Text segment
Possible to include more languages? and add custom models like WhisperAI?

abb128 / LiveCaptions

Linux Desktop application that provides live captioning

GNU General Public License v3.0

1.26k stars 32 forks source link

Possible to include more languages? and add custom models like WhisperAI? #17

Open NayamAmarshe opened 1 year ago

NayamAmarshe commented 1 year ago

Would be amazing if we could do that, I wouldn't mind the latency to be honest, if it worked on other languages.

abb128 commented 1 year ago

I won't be adding Whisper support for now because it requires really powerful hardware and consumes too much system resources. My main PC can't even handle it so it would be a real challenge to implement and test it. Adding extra languages is definitely something I want to do at some point but it'd require training new models

kha84 commented 1 year ago

@abb128 probably you can consider whisper.cpp project, which uses the same trained models from OpenAI::Whisper but it's implemented in cpp and claims to run on a potato (rpi3/4)

abb128 commented 1 year ago

@kha84 That's the one I tried on my desktop but even with tiny model it consumed 100% of my CPU and didn't run fast enough for realtime. I believe by "run on a potato (rpi3/4)" maybe it's meant that it runs at all, not that it runs faster than realtime speeds, unless I did something horribly wrong. If it does indeed run realtime on pi then please let me know.

kha84 commented 1 year ago

@kha84 That's the one I tried on my desktop but even with tiny model it consumed 100% of my CPU and didn't run fast enough for realtime. I believe by "run on a potato (rpi3/4)" maybe it's meant that it runs at all, not that it runs faster than realtime speeds, unless I did something horribly wrong. If it does indeed run realtime on pi then please let me know.

Yeah sorry, I take my words back. I played with whisper.cpp a while, the aprilasr provides much more consistent results at a fraction of CPU cost.

abb128 commented 1 year ago

I did some more reading and found that it can indeed run in realtime on Pi 4 and on my computer as well by adjusting some parameters in the stream example program: https://github.com/ggerganov/whisper.cpp/discussions/166

So maybe this could be viable after all, but I do find the latency a bit lacking

petterreinholdtsen commented 1 year ago

What amount of training data is needed to add a new language? Would love to see support for Norwegian Bokmål (nb) and Norwegian Nynorsk (nn).

Provided records
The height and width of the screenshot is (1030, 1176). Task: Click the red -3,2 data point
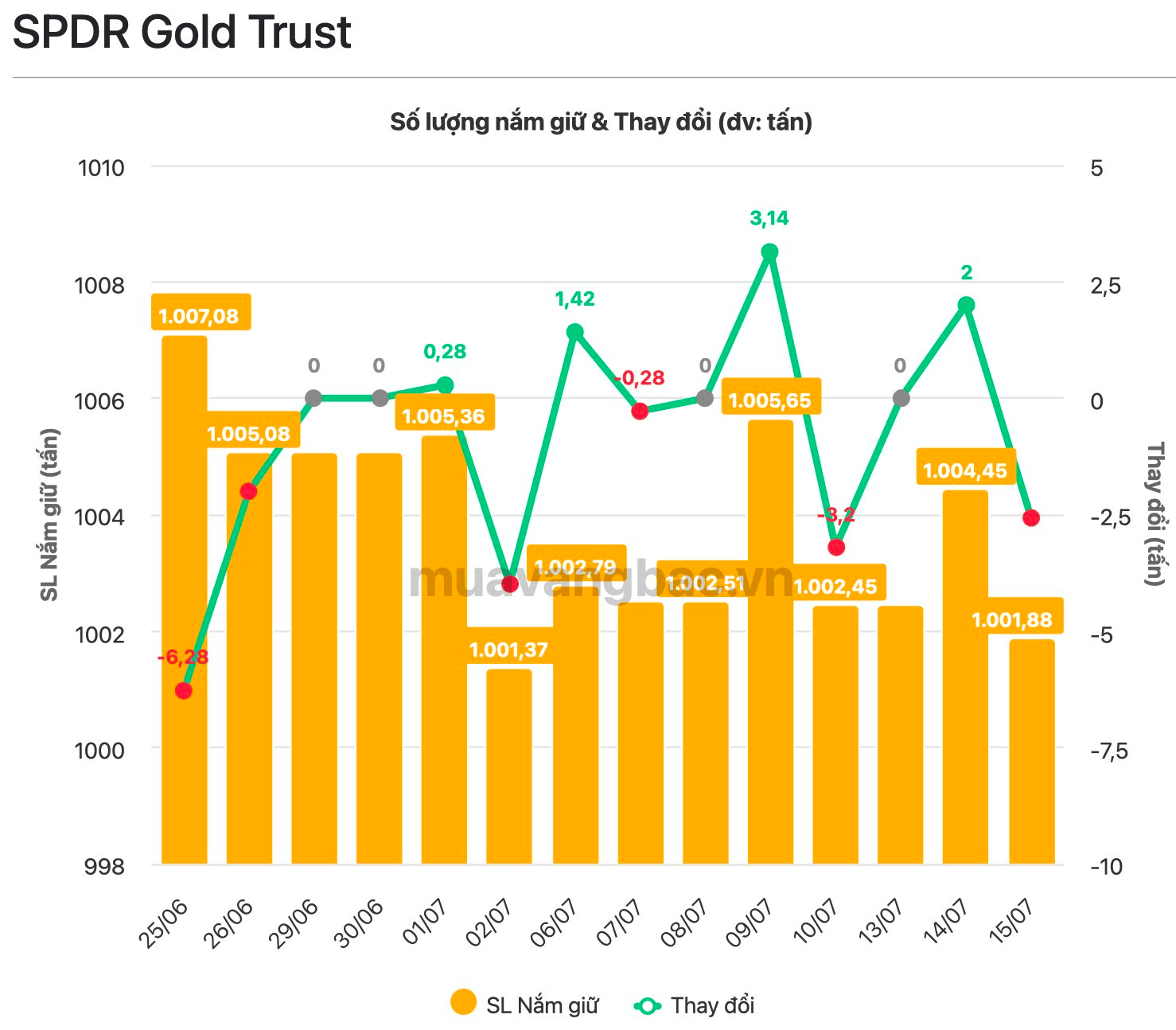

* * *

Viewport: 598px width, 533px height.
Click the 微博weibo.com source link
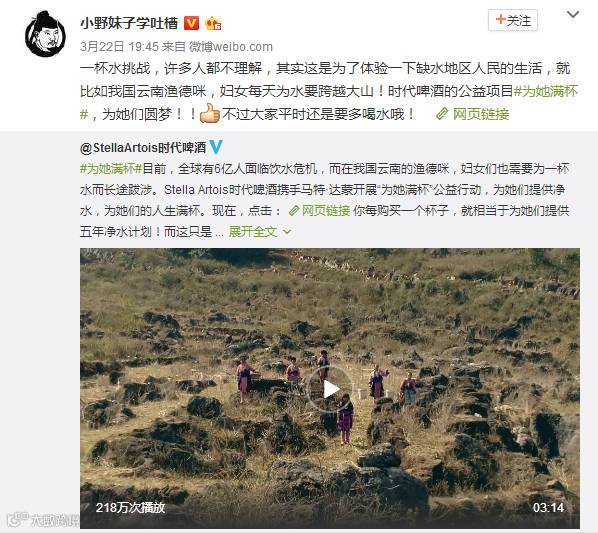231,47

What you will do
**1.** Answer these questions about the LiveCaptions thread, one answer per line with matching letters. (a) Under which license is the application released? (b) Which project did kha84 suggest that abb128 consider? (c) Which two languages did petterreinholdtsen ask to have supported?
**2.** Transcribe the stretch of the LiveCaptions thread from "I won't be adding" through "to run on a potato (rpi3/4)".

Solutions to the problems
**1.**
(a) GNU General Public License v3.0
(b) whisper.cpp
(c) Norwegian Bokmål (nb) and Norwegian Nynorsk (nn)

**2.**
I won't be adding Whisper support for now because it requires really powerful hardware and consumes too much system resources. My main PC can't even handle it so it would be a real challenge to implement and test it. Adding extra languages is definitely something I want to do at some point but it'd require training new models

kha84 commented 1 year ago

@abb128 probably you can consider whisper.cpp project, which uses the same trained models from OpenAI::Whisper but it's implemented in cpp and claims to run on a potato (rpi3/4)